Les Raptors n’avaient jamais perdu lors d’un Game 5 à domicile avant ce match. On sait que les séries sont faites pour s’arrêter un jour mais apparemment le Barça s’était déjà pris tout le karma négatif de la soirée dans la gueule du côté de Liverpool et il n’en restait plus assez pour les dauphins de la Conférence Est en régulière. Surtout que si le cinq majeur n’était pas au niveau chez les Sixers, Kyle Lowry a montré dès l’entame qu’il en avait mare d’entendre des overrated à chaque fois qu’il entrait sur un parquet lors des Playoffs. Plus agressif dans le premier quart que sur toute la série contre le Magic, il était aussi plus entreprenant en défense et ses prises de risque ont débouché sur quelques contre-attaques douloureuses pour Ben Simmons et ses potes. Enfin, le meneur a prouvé son statut de All-Star en bon lieutenant de Kawhi Leonard, qui a continué sa mixtape tout au long de la soirée malgré une ligne de stat plus discrète que d’habitude. The Klaw aime les gros matchs et celui-ci n’était pas non plus l’affiche de l’année vu la résistance proposée par l’adversaire. Du coup, le MVP des Finales 2014 a dosé son effort, identifiant les faiblesses de l’adversaire pour appuyer là où ça fait mal et même sur le front du pauvre Serge Ibaka qui a pu goûter au coude bionique de son coéquipier, lui valant une belle bosse sur le front pour le reste de la soirée. Les Doliprane ont dû voler dans le vestiaire de l’équipe de Brett Brown, notamment pour le Process qui a pris deux beaux posters par l’assassin silencieux et s’est fait trashtalker par @champagnepapi et les 20 000 furieux de la Scotiabank Arena, comme s’il n’était pas assez dans le mal comme ça. Enfin, comment ne pas terminer avec un mot sur le retour de Pascal Siakam à son niveau MIP. Après un match difficile où la douleur dans le mollet semblait trop forte, Spicy-P a retrouvé la dalle affichée tout au long de la saison, récupérant à Calorie le statut officieux de deuxième meilleur joueur du roster, un titre honorifique de meilleur marqueur du match et un autre plus contextuel de meilleur Camerounais de la soirée. Pascalou is back !

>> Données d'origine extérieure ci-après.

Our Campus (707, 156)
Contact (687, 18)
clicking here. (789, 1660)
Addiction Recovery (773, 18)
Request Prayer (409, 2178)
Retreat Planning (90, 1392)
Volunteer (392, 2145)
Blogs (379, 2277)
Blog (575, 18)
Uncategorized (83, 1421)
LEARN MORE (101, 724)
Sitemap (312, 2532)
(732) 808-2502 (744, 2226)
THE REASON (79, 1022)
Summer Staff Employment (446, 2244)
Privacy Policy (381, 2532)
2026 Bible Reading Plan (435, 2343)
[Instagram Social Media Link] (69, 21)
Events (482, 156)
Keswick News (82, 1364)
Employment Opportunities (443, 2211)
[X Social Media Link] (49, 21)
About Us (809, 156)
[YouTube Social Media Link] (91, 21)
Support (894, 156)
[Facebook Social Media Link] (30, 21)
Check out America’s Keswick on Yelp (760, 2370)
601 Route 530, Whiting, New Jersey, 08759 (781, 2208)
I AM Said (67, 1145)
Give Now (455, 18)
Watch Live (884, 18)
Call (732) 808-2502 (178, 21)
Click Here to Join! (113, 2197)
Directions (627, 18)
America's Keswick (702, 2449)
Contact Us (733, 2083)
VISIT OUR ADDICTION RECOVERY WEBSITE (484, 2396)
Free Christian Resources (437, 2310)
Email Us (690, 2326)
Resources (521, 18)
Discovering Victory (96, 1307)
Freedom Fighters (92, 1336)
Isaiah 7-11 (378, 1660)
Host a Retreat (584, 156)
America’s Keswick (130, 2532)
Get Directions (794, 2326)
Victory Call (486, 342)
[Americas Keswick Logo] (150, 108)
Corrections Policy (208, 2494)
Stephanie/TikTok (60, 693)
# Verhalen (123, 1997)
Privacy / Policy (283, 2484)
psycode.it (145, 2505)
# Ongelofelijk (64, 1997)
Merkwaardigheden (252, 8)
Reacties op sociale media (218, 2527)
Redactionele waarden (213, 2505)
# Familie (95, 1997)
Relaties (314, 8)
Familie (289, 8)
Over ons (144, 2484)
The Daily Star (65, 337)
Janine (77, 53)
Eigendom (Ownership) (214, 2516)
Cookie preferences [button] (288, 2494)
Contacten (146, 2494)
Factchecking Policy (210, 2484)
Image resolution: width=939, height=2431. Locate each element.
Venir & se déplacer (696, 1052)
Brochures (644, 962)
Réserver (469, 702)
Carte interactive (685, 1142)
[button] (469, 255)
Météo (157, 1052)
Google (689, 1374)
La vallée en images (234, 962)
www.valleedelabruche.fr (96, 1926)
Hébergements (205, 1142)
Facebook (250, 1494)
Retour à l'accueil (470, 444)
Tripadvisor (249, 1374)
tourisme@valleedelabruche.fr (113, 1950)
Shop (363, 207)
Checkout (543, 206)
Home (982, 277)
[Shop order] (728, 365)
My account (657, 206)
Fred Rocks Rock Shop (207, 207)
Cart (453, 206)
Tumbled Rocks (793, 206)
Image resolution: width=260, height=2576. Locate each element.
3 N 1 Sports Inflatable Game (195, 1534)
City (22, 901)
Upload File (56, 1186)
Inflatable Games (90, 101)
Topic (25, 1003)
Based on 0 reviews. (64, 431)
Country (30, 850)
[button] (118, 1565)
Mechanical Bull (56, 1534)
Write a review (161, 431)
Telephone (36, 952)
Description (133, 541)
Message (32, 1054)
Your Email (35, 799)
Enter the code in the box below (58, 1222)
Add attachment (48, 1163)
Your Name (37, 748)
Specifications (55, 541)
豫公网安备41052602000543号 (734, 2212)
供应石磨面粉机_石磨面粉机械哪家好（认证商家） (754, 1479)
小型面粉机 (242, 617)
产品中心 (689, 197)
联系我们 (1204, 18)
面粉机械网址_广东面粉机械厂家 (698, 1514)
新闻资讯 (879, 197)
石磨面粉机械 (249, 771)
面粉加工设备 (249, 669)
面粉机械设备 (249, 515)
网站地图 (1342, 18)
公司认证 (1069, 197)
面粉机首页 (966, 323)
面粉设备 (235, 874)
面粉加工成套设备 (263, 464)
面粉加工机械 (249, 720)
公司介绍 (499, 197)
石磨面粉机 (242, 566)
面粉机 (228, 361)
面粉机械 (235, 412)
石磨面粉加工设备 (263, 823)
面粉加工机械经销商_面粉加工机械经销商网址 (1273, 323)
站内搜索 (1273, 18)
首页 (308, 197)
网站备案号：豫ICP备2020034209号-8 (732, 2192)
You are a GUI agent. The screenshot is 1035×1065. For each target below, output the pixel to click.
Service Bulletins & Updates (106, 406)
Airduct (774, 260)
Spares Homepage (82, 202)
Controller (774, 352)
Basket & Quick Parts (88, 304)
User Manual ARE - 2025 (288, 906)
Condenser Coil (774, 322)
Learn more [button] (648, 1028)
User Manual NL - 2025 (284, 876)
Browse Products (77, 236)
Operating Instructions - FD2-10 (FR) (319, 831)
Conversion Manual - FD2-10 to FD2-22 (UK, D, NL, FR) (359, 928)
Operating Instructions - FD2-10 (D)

Dos au mur à 1-2 dans la série avant d’enchaîner un deuxième match compliqué à l’extérieur, les Raptors ont fourni une belle preuve de caractère pour montrer qu’ils étaient prêts à emmener la franchise à des hauteurs jamais vues au Canada. Si le Game 4 était serré, le Game 5 était une promenade de santé et ça va pas mal cogiter dans l’avion du retour chez les Sixers. Maintenant, la pression est dans leur camp et il faudra déjà commencer par ne pas reprendre une valise pour la dernière de la saison à domicile en cas d’élimination. C’est fou comme ça va vite.